ACTIVITY: Which lines below contain "computer"? Pull them out.

DATA FOR REVIEW:
________________________

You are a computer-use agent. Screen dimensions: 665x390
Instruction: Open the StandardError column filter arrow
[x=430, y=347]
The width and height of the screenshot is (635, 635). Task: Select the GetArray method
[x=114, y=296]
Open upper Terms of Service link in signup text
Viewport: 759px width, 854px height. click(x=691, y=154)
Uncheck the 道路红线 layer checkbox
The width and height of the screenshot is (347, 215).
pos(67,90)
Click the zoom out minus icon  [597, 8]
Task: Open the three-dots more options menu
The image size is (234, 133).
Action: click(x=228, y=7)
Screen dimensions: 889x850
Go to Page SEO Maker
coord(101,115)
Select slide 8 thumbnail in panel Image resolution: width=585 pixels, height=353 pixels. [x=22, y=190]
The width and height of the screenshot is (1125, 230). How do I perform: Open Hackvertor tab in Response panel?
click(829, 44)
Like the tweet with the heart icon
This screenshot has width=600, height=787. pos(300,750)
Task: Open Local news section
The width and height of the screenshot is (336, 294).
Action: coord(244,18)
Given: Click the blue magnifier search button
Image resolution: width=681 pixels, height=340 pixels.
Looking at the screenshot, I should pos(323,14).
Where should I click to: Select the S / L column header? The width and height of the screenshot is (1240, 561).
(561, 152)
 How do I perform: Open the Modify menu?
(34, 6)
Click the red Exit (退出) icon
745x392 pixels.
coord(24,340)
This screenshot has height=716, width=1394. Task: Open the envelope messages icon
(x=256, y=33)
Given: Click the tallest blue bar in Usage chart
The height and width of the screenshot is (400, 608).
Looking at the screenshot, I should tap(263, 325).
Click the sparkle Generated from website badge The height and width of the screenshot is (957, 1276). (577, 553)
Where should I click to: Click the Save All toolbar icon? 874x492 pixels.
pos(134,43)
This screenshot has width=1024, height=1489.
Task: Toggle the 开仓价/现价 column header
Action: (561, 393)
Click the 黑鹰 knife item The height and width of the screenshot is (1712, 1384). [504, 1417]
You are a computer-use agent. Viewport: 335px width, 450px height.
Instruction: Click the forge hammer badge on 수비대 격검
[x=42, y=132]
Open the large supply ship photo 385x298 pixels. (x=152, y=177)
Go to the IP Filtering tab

________________________

RESPONSE FOR THIS EXERCISE:
You are a computer-use agent. Screen dimensions: 665x390
You are a computer-use agent. Viewport: 335px width, 450px height.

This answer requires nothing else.